Wie in anderen Klöstern wurde in Mariastein selber komponiert, aber auch abgeschrieben und aufgeführt. So stiess die Berner Musikwissenschafterin bei ihrer Arbeit im Kloster auch auf eine der frühesten Abschriften von Mozarts Singspiel «Die Entführung aus dem Serail» (1782, die Abschrift stammt von 1818) und Joseph Haydns Oratorium «Die Schöpfung» (1798, Abschrift 1832).

«Die Benediktiner haben ein ausgeprägtes Sensorium für neue Entwicklungen in der Musik», sagt Hanke Knaus. So seien die Werke von Mozart und Haydn im ersten Drittel des 19. Jahrhunderts nicht sehr verbreitet gewesen. «Dass auch nicht geistliche Musik wie ein Singspiel von Mozart im Kloster abgeschrieben wurde, ist nicht aussergewöhnlich», erklärt Hanke Knaus. «Die Benediktiner in Mariastein haben ihren Nachwuchs selber ausgebildet.» Zur Ausbildung gehörte auch das Schultheater. «Es ist daher nicht verwunderlich, dass in der Musiksammlung auch Singspiele und Operetten zu finden sind.»

Seit Sommer 2010 ist Gabriella Hanke Knaus damit beschäftigt, die bis ins Jahr 1720 zurückreichende Sammlung von Notenhandschriften und -drucken zu ordnen, säubern, katalogisieren und in säurefreie Schachteln zu verpacken. Unterstützt wird sie von Pater Lukas Schenker, dem früheren Abt und heutigen Klosterarchivar, und vom Organisten Pater Armin Russi, der die Drucke ab 1850 katalogisiert. Nebst verschiedenen Stiftungen und privaten Spendern hat sich der Regierungsrat mit Lotteriefondsgeld an der Reorganisation der Musiksammlung mit Kosten von rund 400 000 Franken beteiligt.

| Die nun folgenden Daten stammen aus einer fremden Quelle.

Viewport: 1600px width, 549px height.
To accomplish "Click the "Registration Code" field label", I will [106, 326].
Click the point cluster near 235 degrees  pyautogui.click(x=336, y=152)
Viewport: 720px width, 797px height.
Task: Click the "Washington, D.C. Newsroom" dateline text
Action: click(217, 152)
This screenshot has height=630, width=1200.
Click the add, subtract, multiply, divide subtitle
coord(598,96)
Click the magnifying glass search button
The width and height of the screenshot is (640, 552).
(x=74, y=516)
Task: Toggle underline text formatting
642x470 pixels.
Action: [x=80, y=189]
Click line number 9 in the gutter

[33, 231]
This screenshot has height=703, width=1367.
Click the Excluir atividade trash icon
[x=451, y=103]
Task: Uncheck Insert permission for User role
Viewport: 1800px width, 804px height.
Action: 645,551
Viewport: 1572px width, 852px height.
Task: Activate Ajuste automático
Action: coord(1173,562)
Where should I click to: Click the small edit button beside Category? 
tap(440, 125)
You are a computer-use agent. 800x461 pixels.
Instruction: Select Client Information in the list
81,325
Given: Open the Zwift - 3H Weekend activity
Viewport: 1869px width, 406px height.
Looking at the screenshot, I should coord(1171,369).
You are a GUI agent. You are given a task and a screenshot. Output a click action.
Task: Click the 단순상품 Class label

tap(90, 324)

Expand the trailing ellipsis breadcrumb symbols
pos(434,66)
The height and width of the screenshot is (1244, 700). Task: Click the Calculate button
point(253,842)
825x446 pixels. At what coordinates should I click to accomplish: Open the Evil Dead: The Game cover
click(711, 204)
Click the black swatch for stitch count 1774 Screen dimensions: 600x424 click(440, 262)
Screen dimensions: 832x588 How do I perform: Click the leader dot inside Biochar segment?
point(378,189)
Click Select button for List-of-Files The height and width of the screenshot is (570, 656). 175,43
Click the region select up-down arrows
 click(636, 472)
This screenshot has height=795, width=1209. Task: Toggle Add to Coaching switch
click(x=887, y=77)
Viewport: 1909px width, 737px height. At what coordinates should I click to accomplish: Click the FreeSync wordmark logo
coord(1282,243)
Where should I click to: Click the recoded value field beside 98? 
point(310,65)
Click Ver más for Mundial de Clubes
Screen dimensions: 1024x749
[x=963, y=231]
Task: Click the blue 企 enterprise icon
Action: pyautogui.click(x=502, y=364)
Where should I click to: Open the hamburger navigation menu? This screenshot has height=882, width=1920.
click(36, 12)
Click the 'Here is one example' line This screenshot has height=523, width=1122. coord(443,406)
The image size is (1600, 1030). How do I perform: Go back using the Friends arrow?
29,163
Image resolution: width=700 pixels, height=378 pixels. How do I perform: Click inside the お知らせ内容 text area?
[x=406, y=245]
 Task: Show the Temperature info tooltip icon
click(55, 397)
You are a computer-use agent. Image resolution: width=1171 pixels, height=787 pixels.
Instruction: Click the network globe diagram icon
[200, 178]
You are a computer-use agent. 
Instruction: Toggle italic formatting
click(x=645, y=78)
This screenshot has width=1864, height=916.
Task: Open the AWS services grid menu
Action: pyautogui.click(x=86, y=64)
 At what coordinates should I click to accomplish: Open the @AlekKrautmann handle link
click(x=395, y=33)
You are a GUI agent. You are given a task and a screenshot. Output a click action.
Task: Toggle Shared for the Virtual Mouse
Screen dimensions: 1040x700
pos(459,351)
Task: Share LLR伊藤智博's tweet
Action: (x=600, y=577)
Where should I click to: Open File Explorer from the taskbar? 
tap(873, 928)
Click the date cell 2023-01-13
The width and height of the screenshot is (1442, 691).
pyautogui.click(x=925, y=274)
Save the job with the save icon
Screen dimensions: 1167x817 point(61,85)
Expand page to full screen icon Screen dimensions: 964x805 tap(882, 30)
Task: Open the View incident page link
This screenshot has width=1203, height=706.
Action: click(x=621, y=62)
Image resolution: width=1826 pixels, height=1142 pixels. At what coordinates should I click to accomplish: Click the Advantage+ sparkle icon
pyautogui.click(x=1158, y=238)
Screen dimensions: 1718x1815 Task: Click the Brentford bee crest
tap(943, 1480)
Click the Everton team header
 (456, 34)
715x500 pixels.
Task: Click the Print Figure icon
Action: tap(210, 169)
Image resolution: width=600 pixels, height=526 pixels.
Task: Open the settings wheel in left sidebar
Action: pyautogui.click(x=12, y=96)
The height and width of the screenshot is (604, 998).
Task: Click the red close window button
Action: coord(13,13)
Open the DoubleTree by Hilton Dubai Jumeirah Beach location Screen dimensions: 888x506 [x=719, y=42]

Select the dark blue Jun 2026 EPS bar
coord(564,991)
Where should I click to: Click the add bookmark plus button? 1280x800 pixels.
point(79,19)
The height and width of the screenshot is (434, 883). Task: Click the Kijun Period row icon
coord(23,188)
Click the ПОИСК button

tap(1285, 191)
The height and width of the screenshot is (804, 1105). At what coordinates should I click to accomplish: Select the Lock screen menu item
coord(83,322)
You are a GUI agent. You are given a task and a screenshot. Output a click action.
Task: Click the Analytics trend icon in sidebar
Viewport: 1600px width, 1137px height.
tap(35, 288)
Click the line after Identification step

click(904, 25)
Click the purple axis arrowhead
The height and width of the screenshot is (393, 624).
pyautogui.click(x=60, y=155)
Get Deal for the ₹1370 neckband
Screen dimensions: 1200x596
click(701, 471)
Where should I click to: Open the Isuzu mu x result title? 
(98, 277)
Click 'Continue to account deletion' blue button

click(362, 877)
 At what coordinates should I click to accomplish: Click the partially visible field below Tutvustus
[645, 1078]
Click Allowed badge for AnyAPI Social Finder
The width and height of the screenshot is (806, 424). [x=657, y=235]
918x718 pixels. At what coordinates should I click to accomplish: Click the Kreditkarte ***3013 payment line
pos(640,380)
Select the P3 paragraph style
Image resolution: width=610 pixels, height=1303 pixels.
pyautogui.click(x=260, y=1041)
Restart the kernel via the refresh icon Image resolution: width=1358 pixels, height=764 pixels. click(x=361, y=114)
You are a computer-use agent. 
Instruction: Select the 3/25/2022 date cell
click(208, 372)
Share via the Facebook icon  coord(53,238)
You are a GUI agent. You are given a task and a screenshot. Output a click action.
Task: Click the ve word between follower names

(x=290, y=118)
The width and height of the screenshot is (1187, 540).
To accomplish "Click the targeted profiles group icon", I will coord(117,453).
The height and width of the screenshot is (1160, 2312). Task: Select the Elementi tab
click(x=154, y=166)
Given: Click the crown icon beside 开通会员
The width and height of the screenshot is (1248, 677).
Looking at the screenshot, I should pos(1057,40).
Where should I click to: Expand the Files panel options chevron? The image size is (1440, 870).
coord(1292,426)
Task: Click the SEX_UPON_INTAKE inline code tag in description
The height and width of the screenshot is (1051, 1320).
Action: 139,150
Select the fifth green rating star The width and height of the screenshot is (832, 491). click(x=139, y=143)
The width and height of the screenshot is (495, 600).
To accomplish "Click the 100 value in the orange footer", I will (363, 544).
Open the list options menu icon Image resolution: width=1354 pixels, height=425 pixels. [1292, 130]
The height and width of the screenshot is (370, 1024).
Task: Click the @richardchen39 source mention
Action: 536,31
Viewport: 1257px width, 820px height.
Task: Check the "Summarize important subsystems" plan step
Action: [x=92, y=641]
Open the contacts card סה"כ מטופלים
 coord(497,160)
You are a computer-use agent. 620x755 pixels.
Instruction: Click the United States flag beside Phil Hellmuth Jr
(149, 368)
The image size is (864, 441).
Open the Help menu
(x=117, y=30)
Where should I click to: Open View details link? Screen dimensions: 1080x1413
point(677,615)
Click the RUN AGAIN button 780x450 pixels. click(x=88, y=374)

Nach Abschluss der Arbeiten soll der Katalog auf Wunsch der Klostergemeinschaft über die Website des Klosters Mariastein zugänglich gemacht werden. «So können Forscher und Interpreten mit der einmaligen Sammlung in Mariastein arbeiten». erklärt Gabriella Hanke Knaus. Die Hoffnung ist, dass handschriftlich überlieferte Werke wieder aufgeführt werden oder Noteneditionen entstehen.